I wandered around the café looking for Aziz, but I didn’t see him. I stopped in the middle of the room and dialed his number, only to have his voice speak to me from a table right beside me. I saw an old man with haggard features and white hair searching my face as he tried to smile. But I didn’t know him. I approached him to ask him about Aziz. Maybe this was a friend of his. Maybe Aziz was in the bathroom and he would return in a moment. Instead, the old man raised his cloudy eyes to my face and addressed me by name: “At long last, Josef.” As he said this, he attempted to rise to embrace me. “At last.”
Damn! It was him. He used to address me as Comrade Josef, and I would call him Azizovitch.
“You didn’t recognize me, Yusuf? I’ve changed that much?”
What? Changed? You’re a completely different person, my friend. A person I don’t know. A different face. Features I don’t recognize. Only the voice still resembles the old Aziz, I thought. “What did they do to you, my friend, during all those years you spent in prison?”
“I don’t remember anymore, Yusuf,” he whispered. “I don’t remember anything. I don’t like to remember. Nothing makes me suffer now except the pain that my condition causes my mother and father when they see death creeping slowly over my body. If you only knew how hard Mama Aicha fought to get me out alive, Josef. Yes, if only you knew.”
“I do know, my friend. My mother told me all about Mama Aicha’s determination, alongside the mothers and wives of the other political prisoners. How they pressured the regime and embarrassed it in front of the international community before they were able to wring out a blanket pardon for their sons and husbands. Mama Aicha and her companions were behind many changes that this country has seen. When I was in Japan, I used to follow the news from here almost daily, before the Internet — and after. The justice-and-reconciliation initiative that brought about your release, along with the adoption of guidelines for making financial reparations to former detainees — this is what opened the airports and the borders to us.” I was proud that something good had come out of the tragedy. “But I didn’t come back right away. It was as though I was afraid of seeing you — all of you. I dreaded the moment when my eyes would meet yours. You especially, comrade.”
“Oh, my friend... whatever was in my eyes has been extinguished forever. You have nothing to fear from them. Forget your friend Aziz. He’s only a ghost now. Let’s go see your second mother, Aicha. She’s waiting for us with a seven-vegetable couscous she made in your honor.”

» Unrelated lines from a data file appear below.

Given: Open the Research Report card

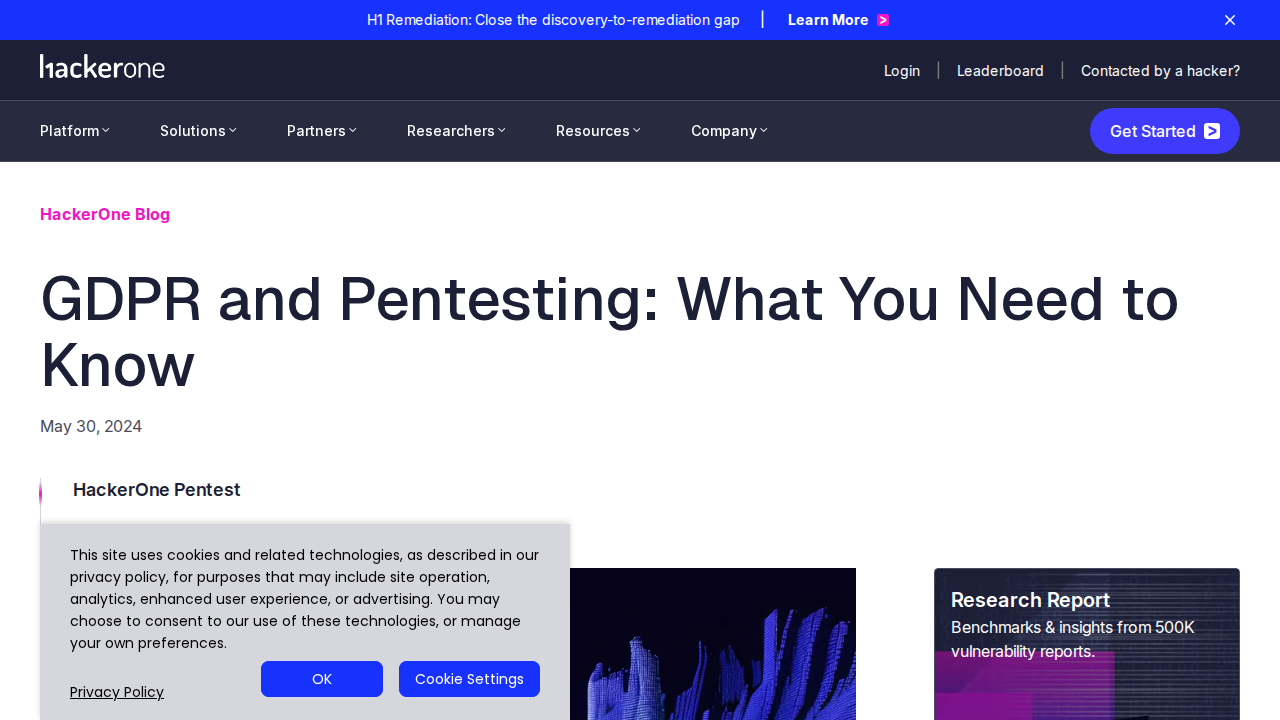Looking at the screenshot, I should (x=1087, y=644).
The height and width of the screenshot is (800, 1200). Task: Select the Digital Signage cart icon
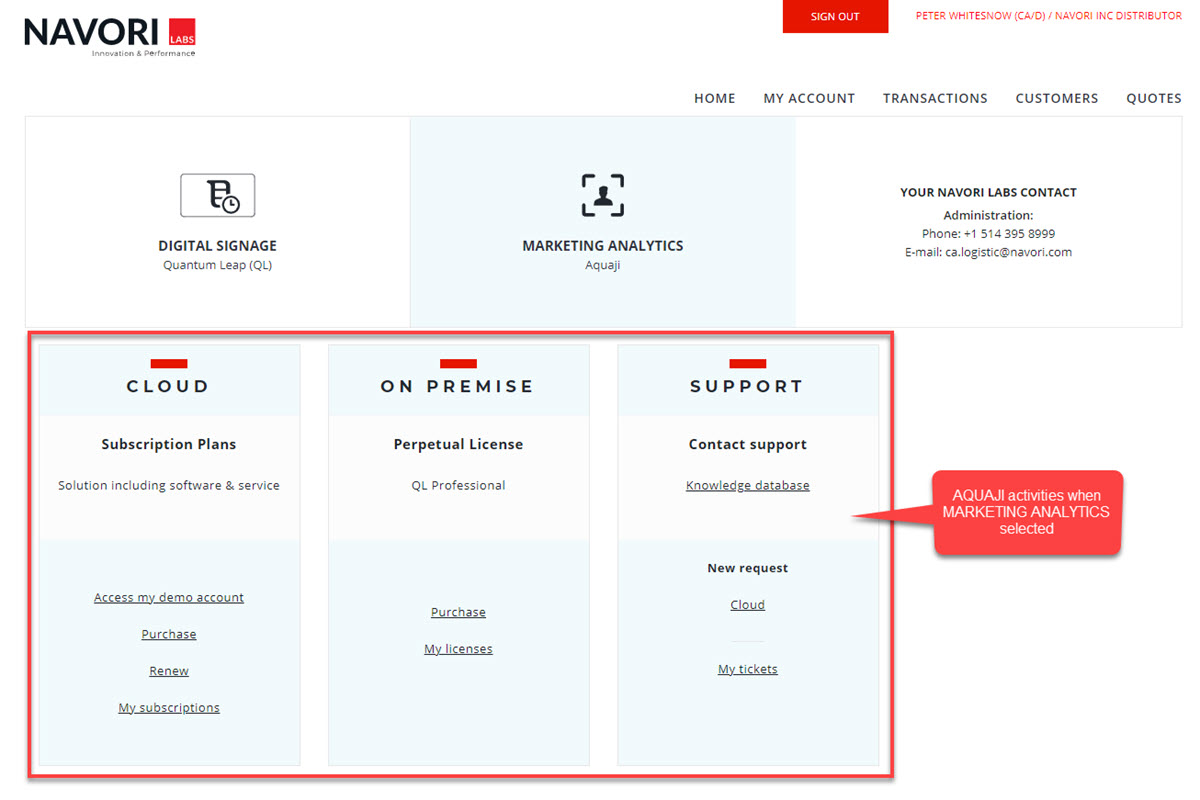coord(217,195)
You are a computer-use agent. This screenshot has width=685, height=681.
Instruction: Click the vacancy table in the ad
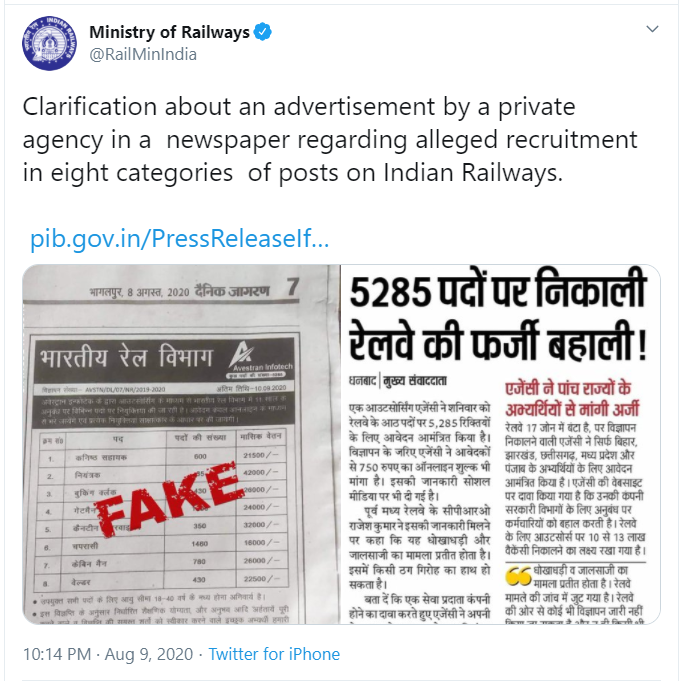pyautogui.click(x=163, y=510)
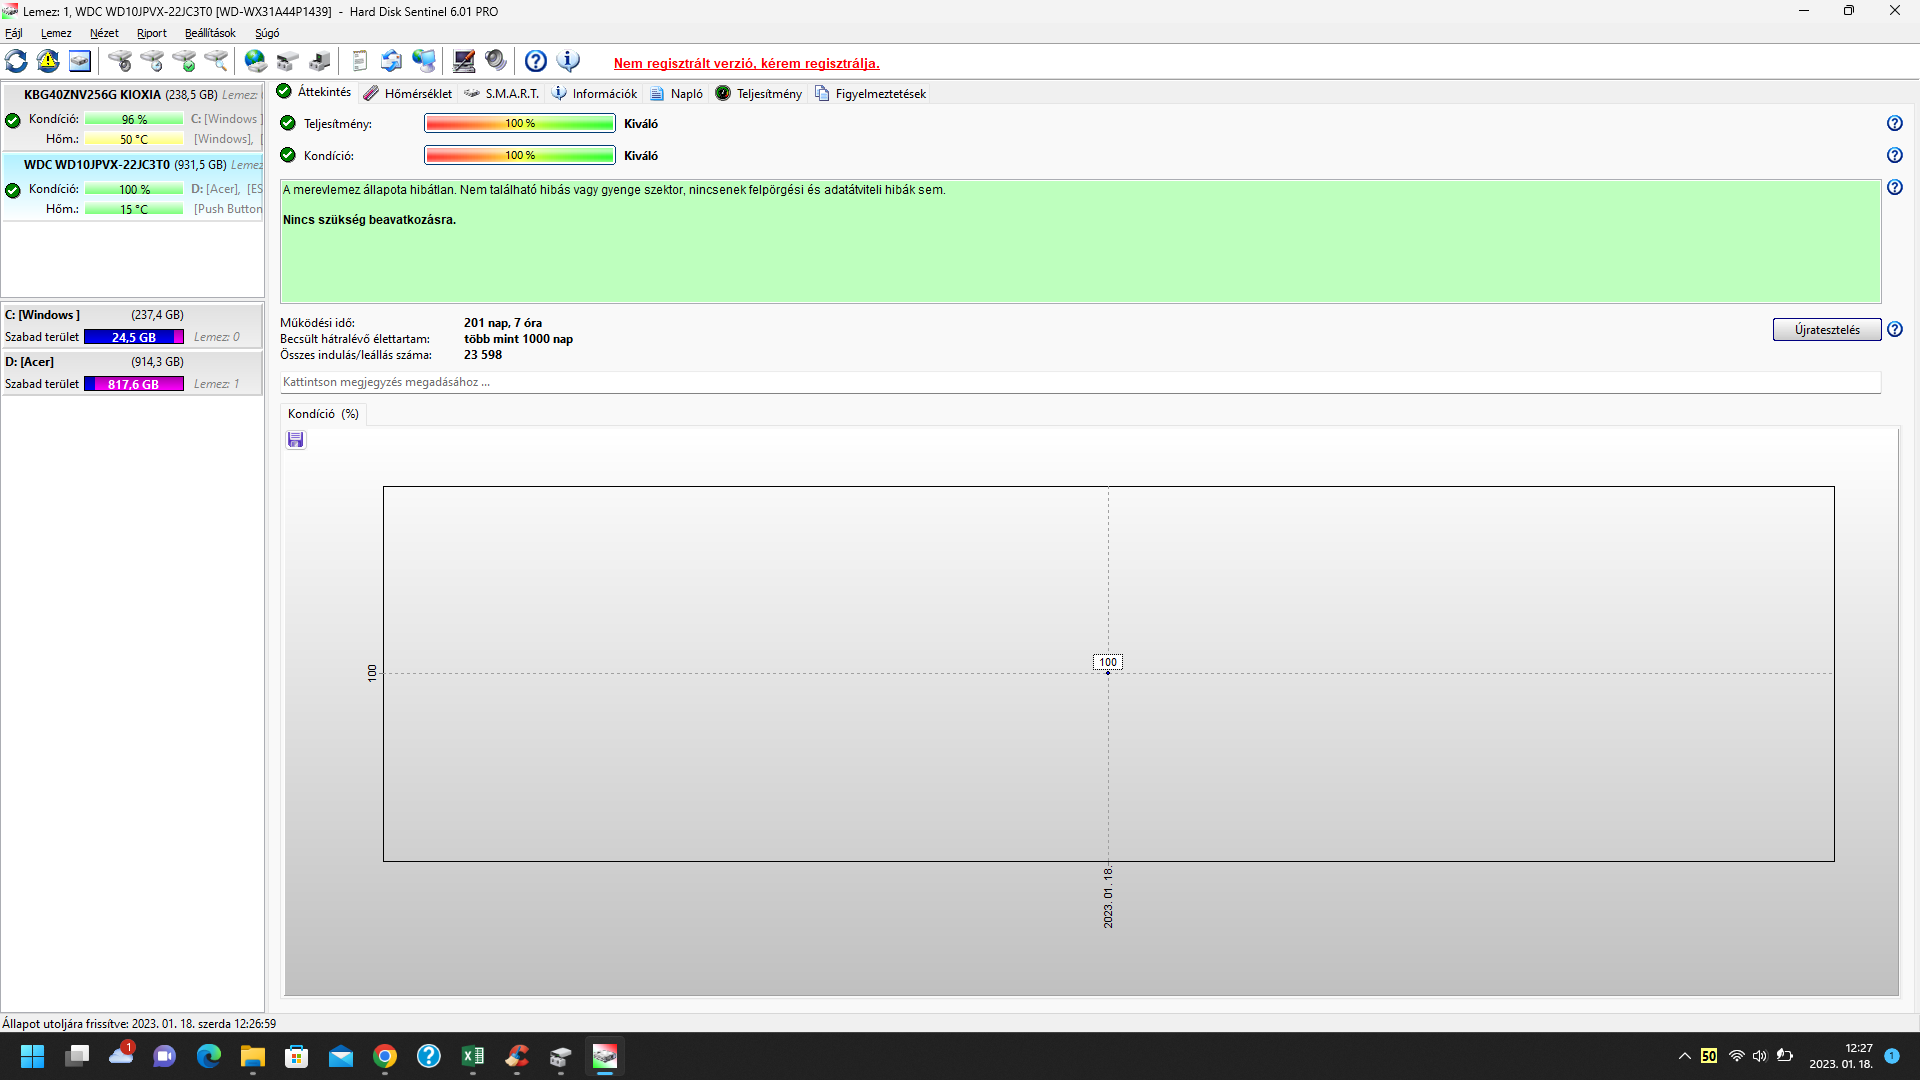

Mama Aicha greeted me with a warm hug. She kissed me and kept kissing me as though I were a sweet child. Her eyes were shining. The house was just as it had been when I left it. Flowerpots still surrounded the courtyard. The mulberry tree was still ripening. Mama Aicha seemed younger than her son. She must have been around fifty-four by now. Were it not for the traces of sadness that lingered in the depths of her eyes, I would have said that she had not changed. She was as radiant and pure as she had been when I last saw her twenty years before.
I handed her my gift, wrapped in rose-colored cellophane paper. She removed the paper with a huge smile. “Cloth made from the purple silkworm. Organdy. My first dream. This is wonderful, Yusuf, my son. How fine and beautiful it is. This is cloth for a sultaness, Aziz. I’ll take it to the tailor tomorrow, and within a month at most he’ll make me a dress from it. When will you get married, Aziz? When will you get married, my son? I want to wear it in your honor.”